Therapeutic neuroprotective effects of ginkgolide B on cortex and basal ganglia in a rat model of transient focal ischemia.

Cerebral ischemia and reperfusion is one of the leading causes for death and severe disabilities in the world and often lead to irreversible brain damage over later lifespan. The aim of this study was to investigate the evolution of pathological damage in cerebral cortex and basal ganglia following ischemia and to evaluate the therapeutic neuroprotective effect of ginkgolide B in a rat model of stroke induced by middle cerebral artery occlusion (MCAO). TTC stain, brain water content and Evans-Blue extravasation were used to quantify brain damage. Our results demonstrated that basal ganglia undergo progressive pathological damage earlier following MCAO, and injury was stable and irreversible after 5 h following ischemia. However, onset of ischemia injury in cerebral cortex appeared later than basal ganglia and became evident about 3 h following MCAO, and injury was stable and irreversible after 6 h following ischemia. Blood brain barrier opened progressively, and it seemed to be significantly destroyed after 4 h following MCAO comparing with 0 h.

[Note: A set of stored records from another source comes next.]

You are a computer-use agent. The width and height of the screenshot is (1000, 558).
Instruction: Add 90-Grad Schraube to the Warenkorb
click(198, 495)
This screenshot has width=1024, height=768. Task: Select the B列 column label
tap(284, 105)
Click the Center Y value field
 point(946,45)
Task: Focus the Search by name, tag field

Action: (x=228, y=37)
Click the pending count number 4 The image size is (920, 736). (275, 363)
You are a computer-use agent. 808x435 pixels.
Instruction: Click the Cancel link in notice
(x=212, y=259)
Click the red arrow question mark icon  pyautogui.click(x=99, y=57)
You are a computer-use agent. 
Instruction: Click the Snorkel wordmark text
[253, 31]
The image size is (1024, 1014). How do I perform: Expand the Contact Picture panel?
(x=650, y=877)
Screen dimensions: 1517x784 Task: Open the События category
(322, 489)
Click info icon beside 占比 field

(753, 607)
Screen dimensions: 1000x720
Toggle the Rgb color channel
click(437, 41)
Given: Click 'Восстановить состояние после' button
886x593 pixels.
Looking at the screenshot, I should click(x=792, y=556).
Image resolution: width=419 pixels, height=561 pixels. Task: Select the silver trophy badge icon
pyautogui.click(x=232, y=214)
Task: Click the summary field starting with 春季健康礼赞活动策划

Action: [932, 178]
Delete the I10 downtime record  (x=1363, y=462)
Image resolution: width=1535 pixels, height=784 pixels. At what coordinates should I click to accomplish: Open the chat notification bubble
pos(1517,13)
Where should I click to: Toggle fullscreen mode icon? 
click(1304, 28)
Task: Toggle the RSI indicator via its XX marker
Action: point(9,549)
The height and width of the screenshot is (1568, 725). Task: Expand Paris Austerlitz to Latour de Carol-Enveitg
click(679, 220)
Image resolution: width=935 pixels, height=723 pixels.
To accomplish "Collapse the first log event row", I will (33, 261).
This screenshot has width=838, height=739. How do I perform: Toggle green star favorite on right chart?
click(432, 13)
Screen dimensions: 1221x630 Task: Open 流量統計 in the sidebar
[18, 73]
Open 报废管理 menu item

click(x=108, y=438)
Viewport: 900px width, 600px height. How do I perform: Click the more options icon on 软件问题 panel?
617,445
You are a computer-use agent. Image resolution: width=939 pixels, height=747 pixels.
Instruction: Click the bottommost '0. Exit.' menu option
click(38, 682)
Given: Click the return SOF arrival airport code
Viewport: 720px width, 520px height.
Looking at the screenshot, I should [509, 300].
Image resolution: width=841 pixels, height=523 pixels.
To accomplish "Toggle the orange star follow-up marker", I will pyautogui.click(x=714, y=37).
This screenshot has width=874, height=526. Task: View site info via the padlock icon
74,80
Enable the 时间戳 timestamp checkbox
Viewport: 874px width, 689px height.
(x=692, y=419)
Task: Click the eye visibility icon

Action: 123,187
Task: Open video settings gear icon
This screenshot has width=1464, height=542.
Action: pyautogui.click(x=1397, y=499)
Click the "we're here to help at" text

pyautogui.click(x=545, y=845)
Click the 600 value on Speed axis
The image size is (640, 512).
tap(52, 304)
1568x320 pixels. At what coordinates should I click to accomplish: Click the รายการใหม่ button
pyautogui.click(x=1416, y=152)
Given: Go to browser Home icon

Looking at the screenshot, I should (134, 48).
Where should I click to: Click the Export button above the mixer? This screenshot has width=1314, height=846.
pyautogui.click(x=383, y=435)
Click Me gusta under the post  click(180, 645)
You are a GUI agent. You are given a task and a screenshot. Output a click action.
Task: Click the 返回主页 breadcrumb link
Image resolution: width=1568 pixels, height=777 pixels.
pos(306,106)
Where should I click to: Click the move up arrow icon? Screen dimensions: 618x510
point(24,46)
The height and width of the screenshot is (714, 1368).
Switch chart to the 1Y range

Post-ischemic treatment with ginkgolide B improved neurological function and reduced infarct size in basal ganglia within 3 h and cerebral cortex within 5 h following MCAO. The therapeutic effect of ginkgolide B on extenuate brain edema and decrease blood brain barrier permeability were extended for 5h after ischemia, and more evident reversal effect were observed when administrated at earlier time.